L’Italia che puoi vedere ogni giorno, in un normale pomeriggio, girando la città, i centri e alcune periferie dimenticate. Due uomini che prelevano le dosi da portare nella piazza di spaccio vicina. Zone franche dello Stato, che pure ci passa in quelle vie e a volte ha perfino uffici. Zone costellate da casotti di lamiera, dentro i quali, oltre alla droga e alla refurtiva di ogni tipo, ci sono animali tenuti in condizioni non regolari e chissà cos’altro. Li vedi passando per le strade, ai piedi di palazzi degradati dei quali mai nessuno ha pensato di occuparsi davvero, se non in campagna elettorale. Ma non solo nelle periferie ci sono i resti malconci di una civiltà abbandonata. Anche nei centri storici, nei paraggi dei monumenti, nelle zone coccolate come salotti delle città.

Basta passarci a qualsiasi ora e accorgersi di vedette instancabili, di movimenti che non sono nemmeno sospetti, tanto evidente è quel che suggeriscono. Vie nelle quali, quando ci entri, ti trovi gli occhi addosso dei soliti guardiani seduti nella solita sedia o di commercianti abusivi che espongono sfrontatamente merce di ogni tipo, una forma banale di copertura. Tutto nel cuore di una città europea, nell’anno 2019. Una città nella quale la mafia la vedi ed evidentemente non fa paura, non crea insicurezza al popolo bue, tutto impegnato a scagliarsi contro i migranti. Un popolo che alla mafia bacia le mani, ne accetta presenza, controllo, dominio, accetta il veleno e la merda che i clan infilano nella gola, nei polmoni, nel naso e nelle vene dei ragazzi.

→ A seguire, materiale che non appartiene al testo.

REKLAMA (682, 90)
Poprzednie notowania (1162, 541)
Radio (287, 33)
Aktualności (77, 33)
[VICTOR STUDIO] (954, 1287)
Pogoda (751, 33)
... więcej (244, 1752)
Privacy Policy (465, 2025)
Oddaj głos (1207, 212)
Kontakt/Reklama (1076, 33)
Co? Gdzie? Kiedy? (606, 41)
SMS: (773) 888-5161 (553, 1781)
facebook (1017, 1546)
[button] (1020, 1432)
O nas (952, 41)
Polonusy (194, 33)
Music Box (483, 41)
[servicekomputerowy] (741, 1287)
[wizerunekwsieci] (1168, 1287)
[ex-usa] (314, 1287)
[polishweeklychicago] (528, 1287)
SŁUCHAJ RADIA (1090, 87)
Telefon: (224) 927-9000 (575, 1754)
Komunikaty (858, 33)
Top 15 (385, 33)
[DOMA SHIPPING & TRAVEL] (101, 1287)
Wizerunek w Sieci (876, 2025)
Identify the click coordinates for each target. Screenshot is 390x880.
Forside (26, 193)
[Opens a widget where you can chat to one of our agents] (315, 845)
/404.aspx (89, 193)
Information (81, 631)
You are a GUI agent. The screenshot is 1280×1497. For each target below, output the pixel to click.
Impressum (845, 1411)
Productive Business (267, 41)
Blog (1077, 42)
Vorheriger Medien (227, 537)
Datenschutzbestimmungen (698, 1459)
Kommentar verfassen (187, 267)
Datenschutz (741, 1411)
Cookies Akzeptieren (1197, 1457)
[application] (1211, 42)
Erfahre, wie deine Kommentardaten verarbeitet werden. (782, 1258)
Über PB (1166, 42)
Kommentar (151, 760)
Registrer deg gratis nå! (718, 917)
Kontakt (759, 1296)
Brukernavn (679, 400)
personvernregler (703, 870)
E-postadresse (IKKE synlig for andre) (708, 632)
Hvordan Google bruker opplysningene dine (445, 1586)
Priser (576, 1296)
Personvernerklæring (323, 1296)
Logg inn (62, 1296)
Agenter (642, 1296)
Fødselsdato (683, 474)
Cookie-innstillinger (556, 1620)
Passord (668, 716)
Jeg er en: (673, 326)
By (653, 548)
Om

Un popolo che ulula contro il migrante e al massimo contro il piccolo spacciatore, ma poi lascia intere strade e interi quartieri in mano ai potenti. A quelli contro i quali non vi è resistenza, ma vi sono solo silenzio e una summa di occhi bassi. Questa è una società narcotizzata e nulla più. Narcotizzata nei pensieri, drogata da una propaganda che fa un favore alle mafie spostando l’attenzione sui disperati e proponendo finte, inutili e ridicole misure contro il traffico di stupefacenti. Una società narcotizzata anche nei corpi, nel sangue, nelle membra, per via dei consumi spaventosi di droga, a tutti i livelli.

Davanti a questo non esistono ricette politiche moderate. Non esistono opposizioni culturali morbide. Le zone franche sono il segno peggiore che un Paese può dare. Sono il segno di una debolezza che il cittadino contribuisce a creare andando dietro a chi sostiene che le priorità sono altre. Un cittadino narcotizzato. Che le mafie non le accusa né le respinge più e si crogiola nella sua comoda impotenza. Cittadino di città che vivono il loro quotidiano, immerse in una normalità surreale, dove la cronaca scompare nel fango maleodorante di una bruttezza sommessamente e vigliaccamente accettata.